I’m writing this now from my deep, soft, cat-scratched chair looking around and wondering how I came to own so much stuff; there will be donation trips. I fully expect to hear numerous complaints from my knees while scrubbing baseboards. I know that I will lose steam with this project and that I clean faster when I’m talking on the phone, so I’ll probably beleaguer a sister’s ear at the midway point. Even writing about it is part of the Plan To Succeed - after all, I’ve told you about it now and I have to finish! By the time you read this, I will be up and about and contemplating pulled an Enchanted and enlisting some pigeons or rats to help.

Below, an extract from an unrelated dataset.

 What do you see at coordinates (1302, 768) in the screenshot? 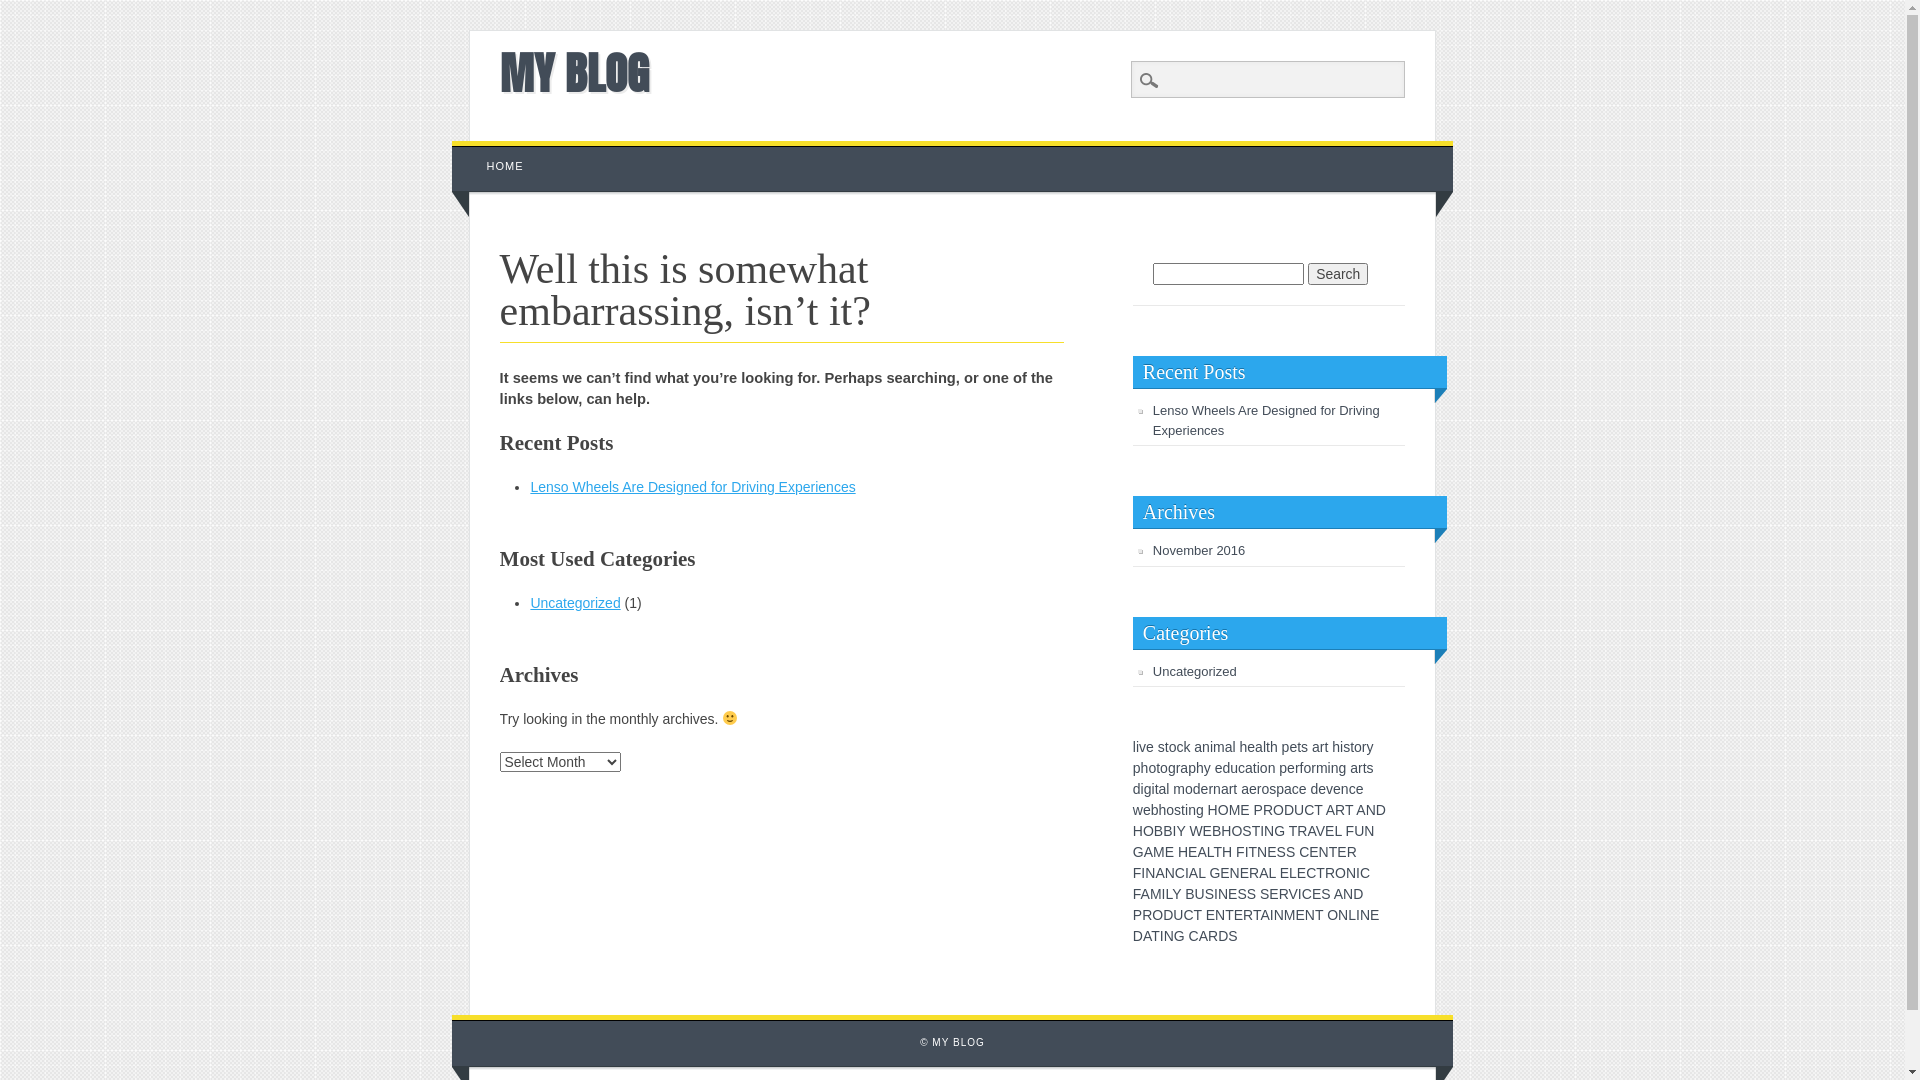
I see `f` at bounding box center [1302, 768].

But as much as I don’t love cleaning, I do love taking care of my home. I do love eliminating clutter and making our living space beautiful. I do love the sense of having cleaned. And I can’t wait to put up my silly, happy little decorations and sip a cup of chai, and make our first fire on a day that’s really still too hot. I’m happy autumn is really here. What a nice time we’re in for.
Love,
Rachel
P.S. We know I’m really grown because I’m interested to know: if you consider yourself someone who likes housecleaning, or at least stays well on top of the deep-cleaning, what is your secret? What system works for you? I’m genuinely interested to hear about people who have an affection for things I haven’t befriended!
You are sincerely my kin. I expect that you remember Grandma June collecting seedpods and the like in autumn. (I just realized that I prefer the term Autumn to fall.)....Lists to me have now become an aid in my procrastination. Having made the list, I have made a step toward cleaning, organizing, etc. We may be spiraling toward squalor. I have the last, most important and difficult things of Grandma June's things spread across our living area. Heaven help me to finish sorting and oh God willing discarding or sharing with the universe those things that have no reason to keep.